One in 10 experiments involving the use of laboratory monkeys serves no benefit whatsoever, whether to scientific understanding, medicine or animal welfare. This was probably the most striking conclusion to emerge from the Review of Research Using Non-Human Primates by a panel of experts led by the eminent Cambridge zoologist Professor Sir Patrick Bateson.
There was another finding in the report that should cause equal anxiety. The experts concluded that it was very difficult to detail the precise medical benefits accruing from the majority of studies involving monkeys that they had retrospectively investigated over a 10-year period between 1996 and 2006.
A possible reason for this, other than, of course, the uselessness of using monkeys, is the long time-lag between basic scientific discoveries and the practical applications that emerge from them. It may well be that 10 years is just not long enough to be able to witness the new treatments or cures that emerge from the particular primate experiments the panel investigated.

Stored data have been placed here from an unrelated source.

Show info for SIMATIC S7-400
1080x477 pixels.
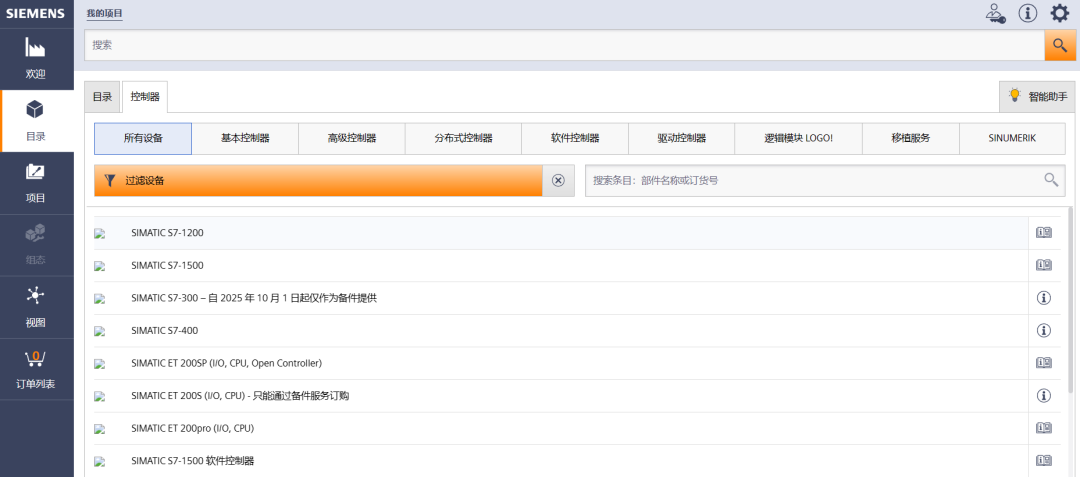tap(1043, 330)
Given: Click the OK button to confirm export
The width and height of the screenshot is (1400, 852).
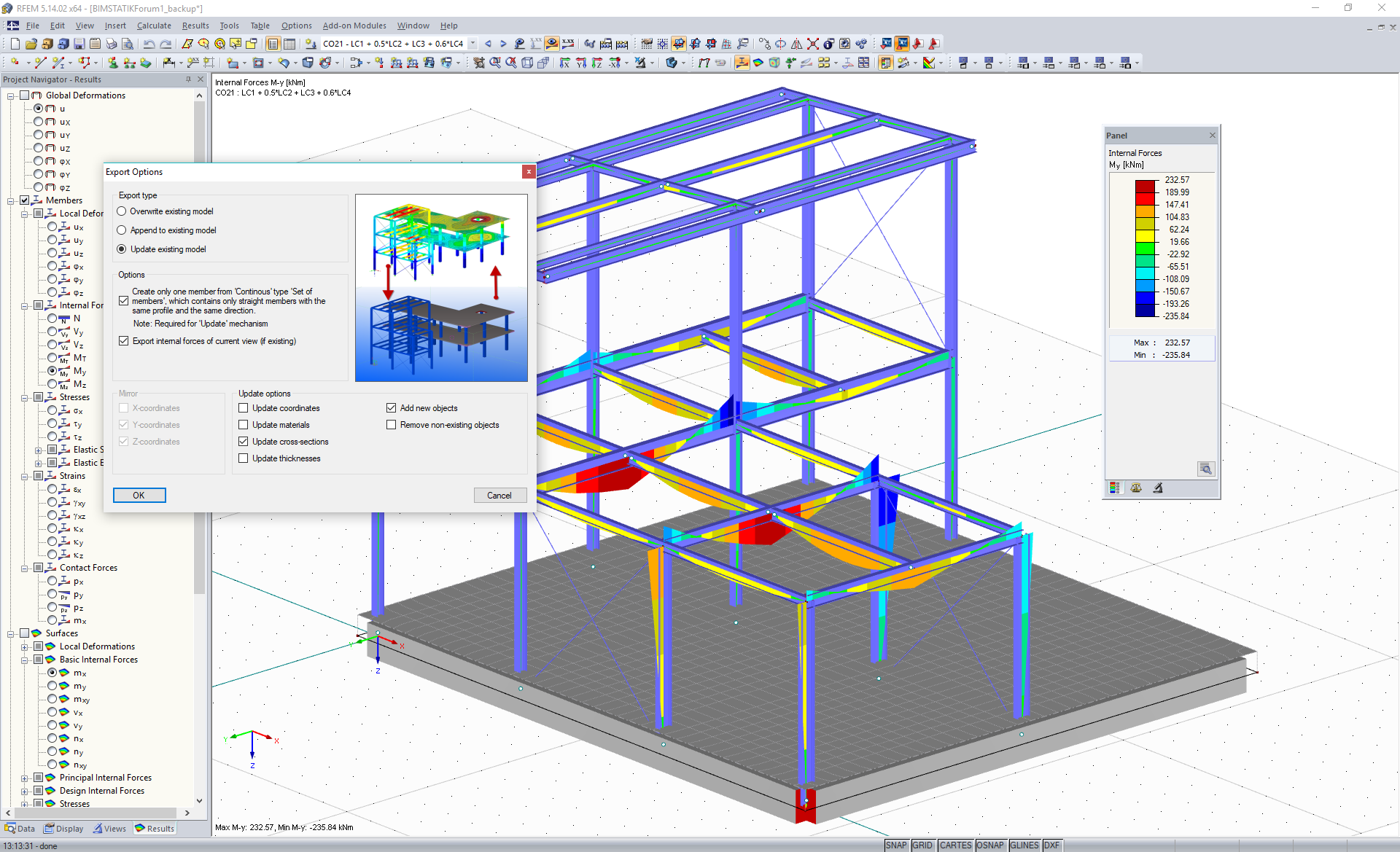Looking at the screenshot, I should point(138,495).
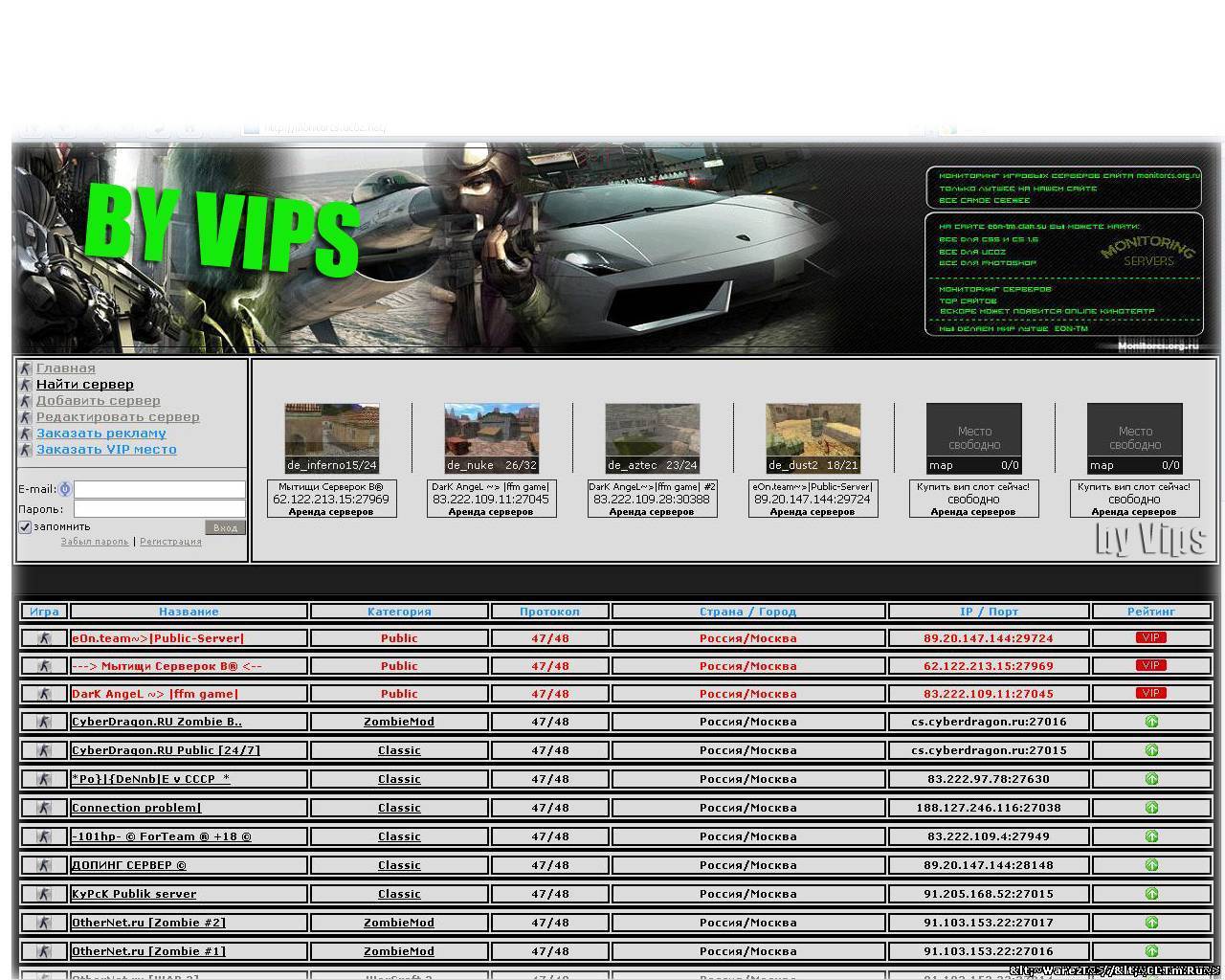Click the E-mail input field

click(x=159, y=489)
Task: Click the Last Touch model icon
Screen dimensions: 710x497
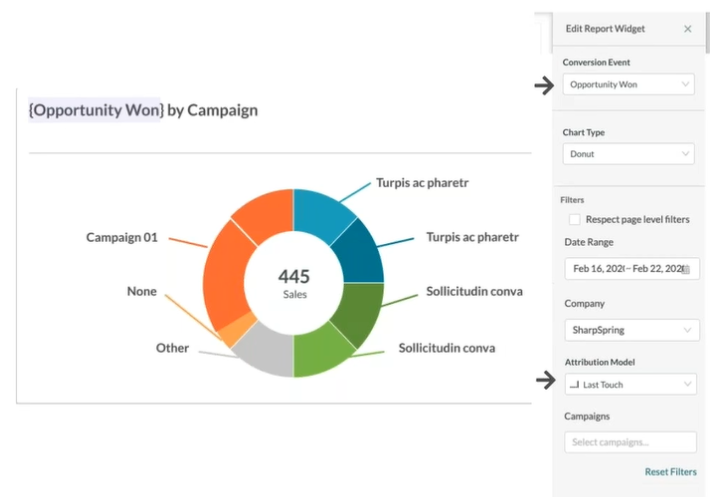Action: coord(574,384)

This is a familiar problem in science, especially medical science, which has the expectation of providing real benefits to patients, rather than merely a better understanding of the natural world. It can take many years, and sometimes decades before we reap the rewards of a scientific breakthrough, and it is often only with the benefit of hindsight that true breakthroughs can be distinguished from damp squibs.
Take for example the publication of the human genome 10 years ago. There were great expectations in 2001 that this complete map of the human genetic code would revolutionise medical treatment in the decades to come.
The hype did not just come from journalists like myself. President Bill Clinton called it the "most important, most wondrous map ever produced by mankind", while the then prime minister, Tony Blair, called it a "breakthrough that takes humankind across a frontier to a new era".
And it was not just the media and the politicians who got caught up in the excitement. I remember well the words of scientist Mike Dexter, the then head of the Wellcome Trust, which funded much of the Human Genome Project, who said at a press briefing that the completion of the genome would eclipse the significance of the Moon landings and even the invention of the wheel.
A decade or so ago it was not unusual to see predictions about the revolution in "personalised medicine" that would emerge from knowing the full three-billion-letter sequence of the human genome. We would go to our doctors with a computer read-out of our DNA and would be prescribed medicines specifically to suit our type of genes – a sort of bespoke medicine more in tune with Savile Row than Harley Street.
The reality is that although there are one or two such "genomic" drugs now available, they are incredibly expensive. The idea of a widespread, personalised approach to medicine looks laughable in the face of a cash-strapped NHService which has to ration operations for cataracts and varicose veins.
In his excellent review of the science coverage by the BBC, the geneticist Professor Steve Jones makes the point that journalists often tend to over-egg a scientific achievement in order to make it sound more important than perhaps it is. It can be done by simple phrases like "a penicillin moment" in otherwise factually sound and insightful broadcasts.
We are all guilty of this – journalists, politicians and, yes, scientists themselves. It is human nature. We want to transmit the excitement of discovery to a wider electorate, to convince a funding organisation that a piece of basic research will produce real benefits to society, and yes to tell a story in the most dramatic way we can without, hopefully, distorting the truth.
Unfortunately, in reality we cannot predict the true importance of a "breakthrough" with any certainty. Scientists try their best to fathom the unfathomable, but they are often no better than the rest of us when it comes to knowing whether anything truly worthwhile will come out of a piece of new science, however breathtaking.
Rarefied world of the double helix
Every day I pass the building site next to London's St Pancras Station that will be the Francis Crick Institute, formerly known as the UK Centre for Medical Research and Innovation. As the now-defunct title states, it is to become the pre-eminent place in Britain where advances in medical research are translated into practical benefits for society at large – the "innovation" bit.
Crick, along with Jim Watson and Maurice Wilkins, unravelled the three-dimensional structure of the DNA double helix. It was a bit of basic, fundamental science that would eventually result in untold practical benefits and a multibillion-pound biotechnology industry.
The publication of the structure in Nature in 1953 was barely noticed outside the rarefied world of these early molecular biologists. There were no satellite link-ups between US presidents and British prime ministers, no wall-to-wall coverage in the national press or in-depth television interviews. It was a different era, when scientists spoke to themselves, rather than the great unwashed public.
The building site is surrounded by a 20-foot wooden fence topped by razor wire presumably as a precaution against animal activists. A pity that the wood comes from Brazil (I saw the Brazilian stamps before they were painted over). I don't know what the institute's new director, Sir Paul Nurse, will make of that given his devotion to green causes.